In this homework series, you'll optimize a CUDA implementation of General Matrix Multiply aka GEMM. Note that GEMM is slightly more involved than just matrix multiply: it also uses some constant scaling factors and adds the results to the existing values in the output matrix.
Use an EC2 g4dn.xlarge
instance (currently the cheapest Nvidia GPU instance) with the Deep Learning Base GPU AMI (Ubuntu 20.04) 20230830
AMI.
You can use the cheapest storage (magnetic HDD) as disk performance doesn't matter for us.
I recommend setting up an Elastic IP Address so that you have a consistent DNS name for your instance; it makes
it much easier to connect to your instance via SSH and VSCode.
I also recommend using VSCode to write your code. Some key extensions to install are Nsight Visual Studio Code Edition
,
Remote - SSH
and C/C++ Extension Pack
. This allows you to connect to your instance as a "remote" and write
code on your local machine. It also provides integration with the cuda-gdb
debugger which is very helpful.
Finally, install the Nvidia Compute Insight profiler on your local machine (it's pre-installed on your instance) to allow you to peruse profiling reports easily. Note that you don't need to have an Nvidia GPU to view profiling data.
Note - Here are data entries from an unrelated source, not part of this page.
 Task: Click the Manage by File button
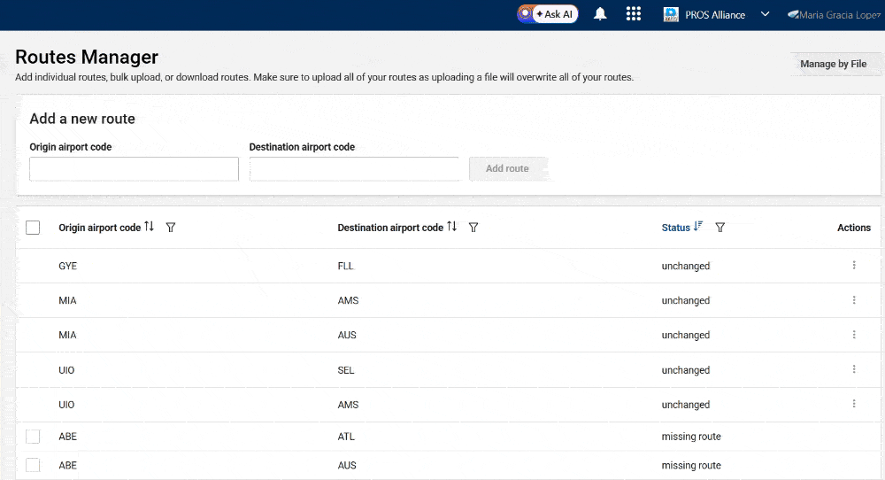point(833,64)
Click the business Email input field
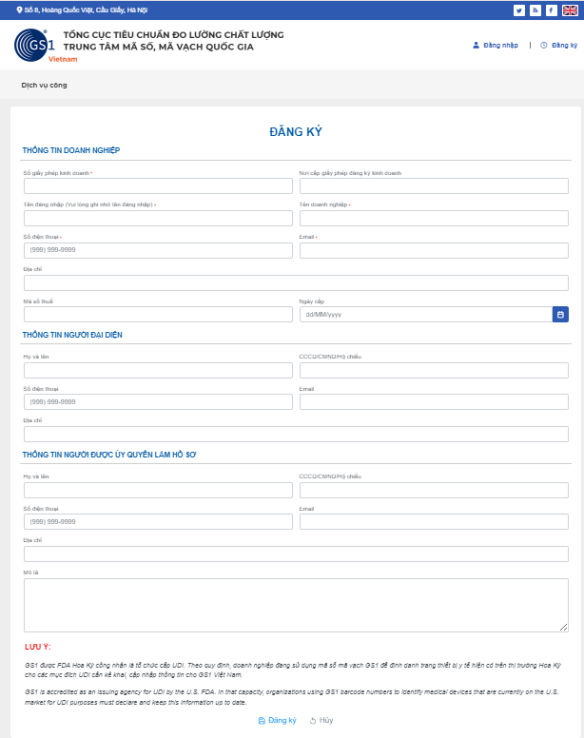The image size is (584, 738). pos(434,251)
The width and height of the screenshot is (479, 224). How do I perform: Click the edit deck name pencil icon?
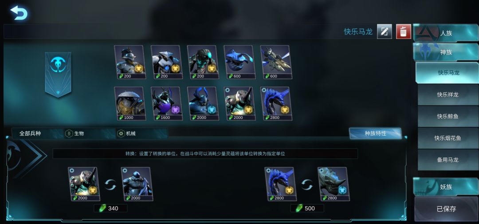pyautogui.click(x=384, y=31)
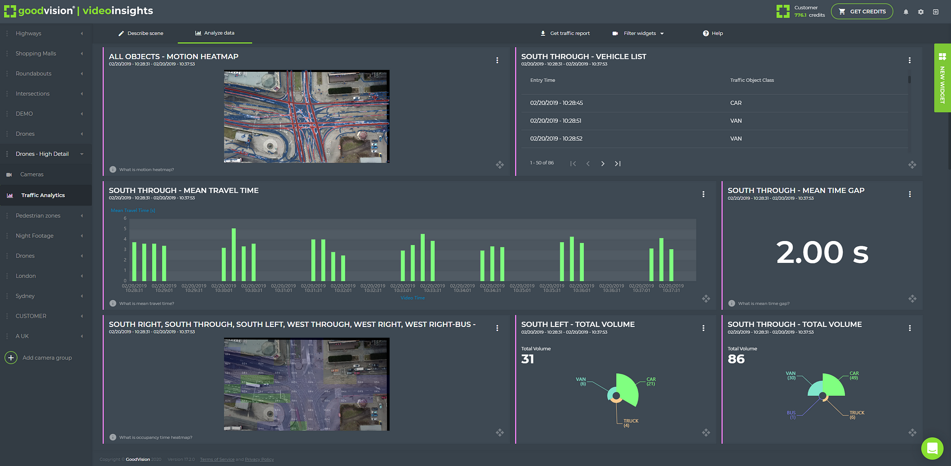Click move handle on Mean Travel Time widget
Viewport: 951px width, 466px height.
click(x=706, y=299)
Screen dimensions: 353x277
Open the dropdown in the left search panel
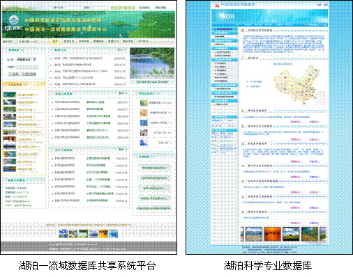pos(27,60)
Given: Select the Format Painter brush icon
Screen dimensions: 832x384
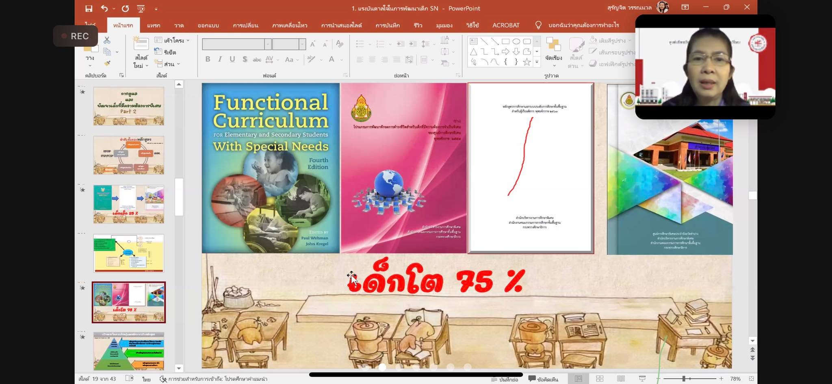Looking at the screenshot, I should point(107,63).
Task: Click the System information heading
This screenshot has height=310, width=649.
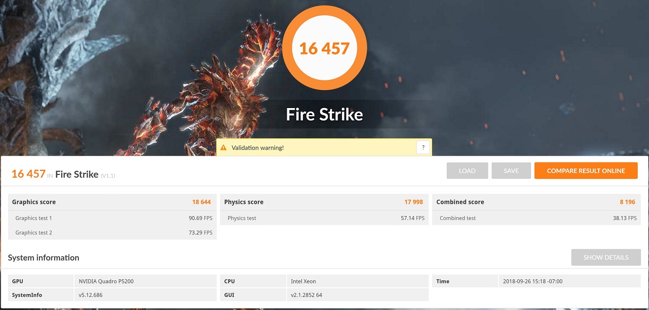Action: coord(44,258)
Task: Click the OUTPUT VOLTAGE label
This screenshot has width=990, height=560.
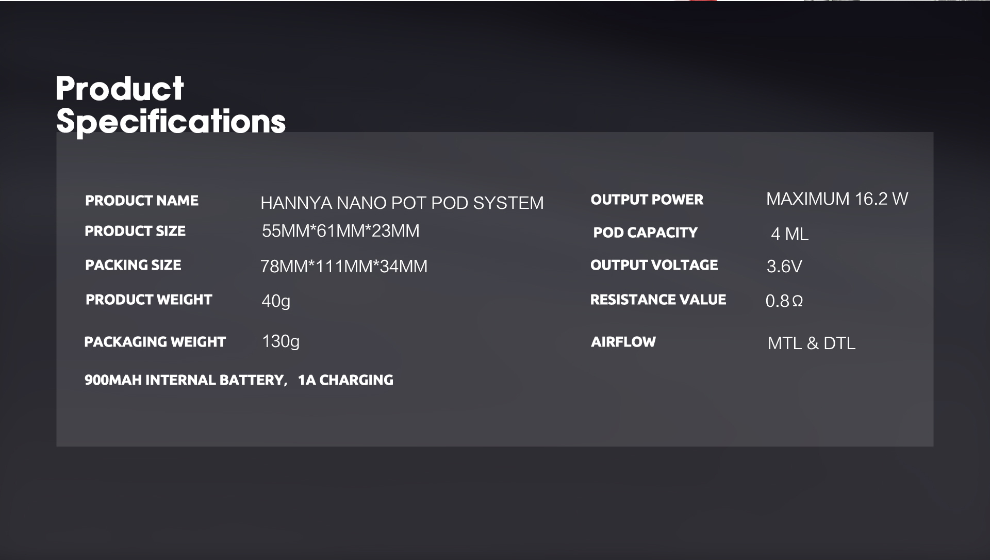Action: pos(654,265)
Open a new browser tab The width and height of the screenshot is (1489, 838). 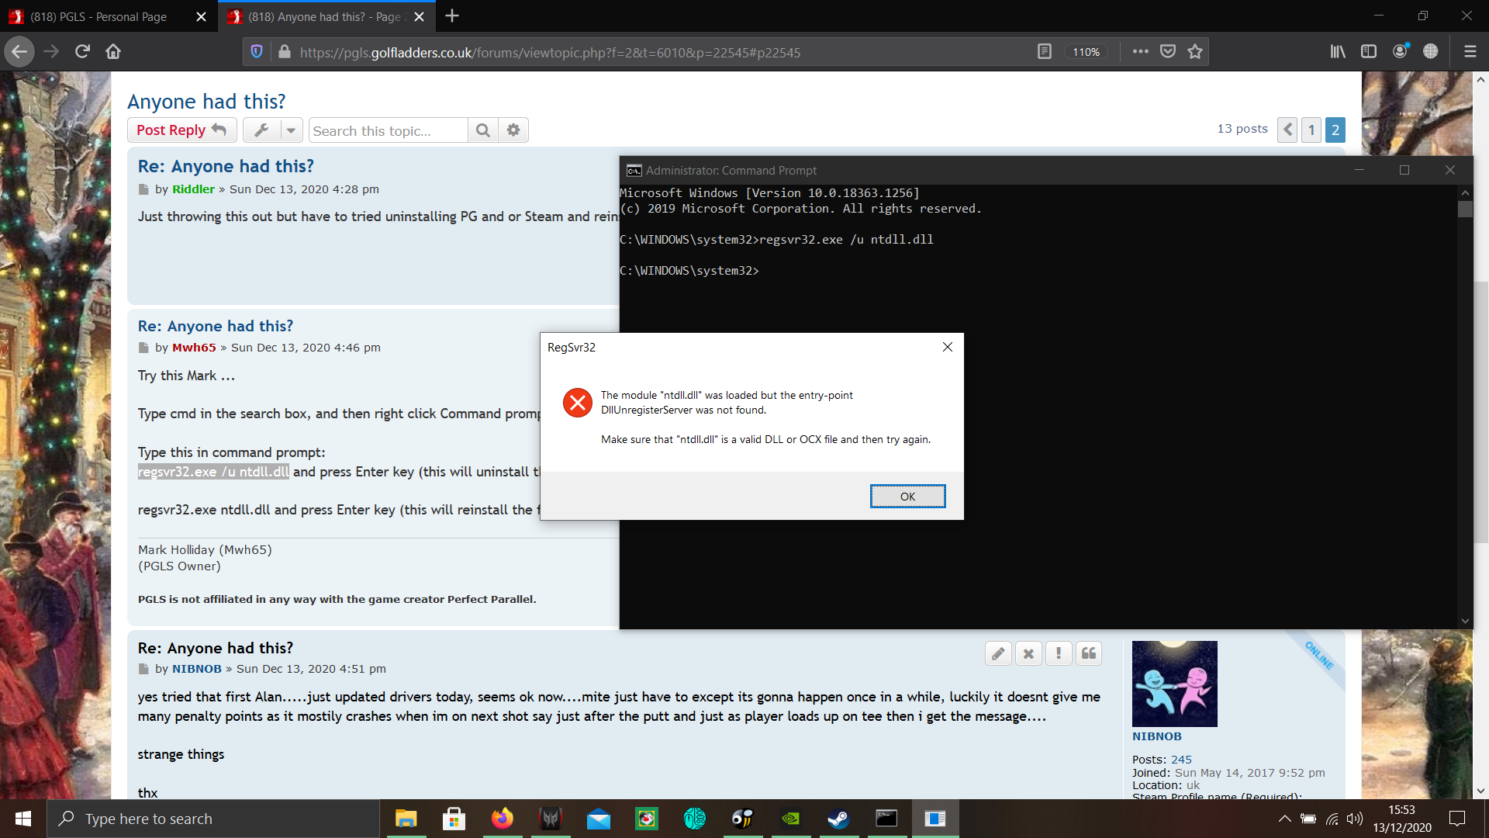452,16
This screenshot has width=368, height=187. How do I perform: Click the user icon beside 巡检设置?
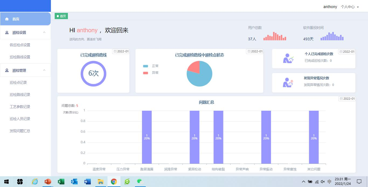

You'll generate a profiling report on the EC2 instance and then view it on your local machine.
Our GEMM algorithms will operate on matrices with 32-bit float elements, which is the float
datatype in CUDA.
At a high level, the code provided in cugemm.cu
does the following:
- allocates input and output square matrices of the requested size
- initializes the input matrices with random values
- runs the requested GEMM algorithm (more details below) for the requested number of repetitions
- (optionally) validates the GEMM result
The matrix size, validation, repetition count and algorithm can all be controlled via command-line flags.
To begin with, only two GEMM algorithms are available: a naive version in runBasic
and a super-optimized version from Nvidia's cuBLAS library in runCublas
.
cuBLAS is the reference point for validation: if validation is requested then we run cuBLAS to get the correct answer
and compare the other algorithm's output to it.
Build & profile the runBasic
code as follows:
git checkout ...
cd <repo-working-copy>/gemm/
make -j3 all
./cugemm.bin --size=2048 --reps=1 --algo=1
This will build 3 versions of the code: an optimized version, an optimized version with some debugging information for profiling,
and one without optimizations and extra debugging symbols.
When you run the optimized version cugemm.bin
it should report a performance of around 60 GFLOPS, which is far below what the GPU can provide.
Next, we'll profile our kernel to see why it is so slow:
sudo /usr/local/cuda-11.8/bin/ncu -o profile-basic --set full ./cugemm-profile.bin --size=4096 --reps=1 --algo=1 --validate=false
Note: you can follow these instructions to avoid the need for
sudo
when profiling.
Because we used --set full
to collect a full set of profiling data, it will take a couple minutes to run. The results
are best viewed with the Nvidia Compute Insight profiler running in a graphical environment (i.e., not command-line) on a local machine.
Profiling will reveal an absurd number of uncoalesced global memory accesses.
Nvidia ships a number of "compute sanitizers" that check for common memory safety (e.g., out-of-bounds accesses) and concurrency errors.
You should run them on your debug
binaries to get better reporting of where errors are in your source code. They are an easy way to get
some clues about where to start when your code isn't passing validation.
compute-sanitizer --tool memcheck ./cugemm-debug.bin ...
compute-sanitizer --tool racecheck ./cugemm-debug.bin ...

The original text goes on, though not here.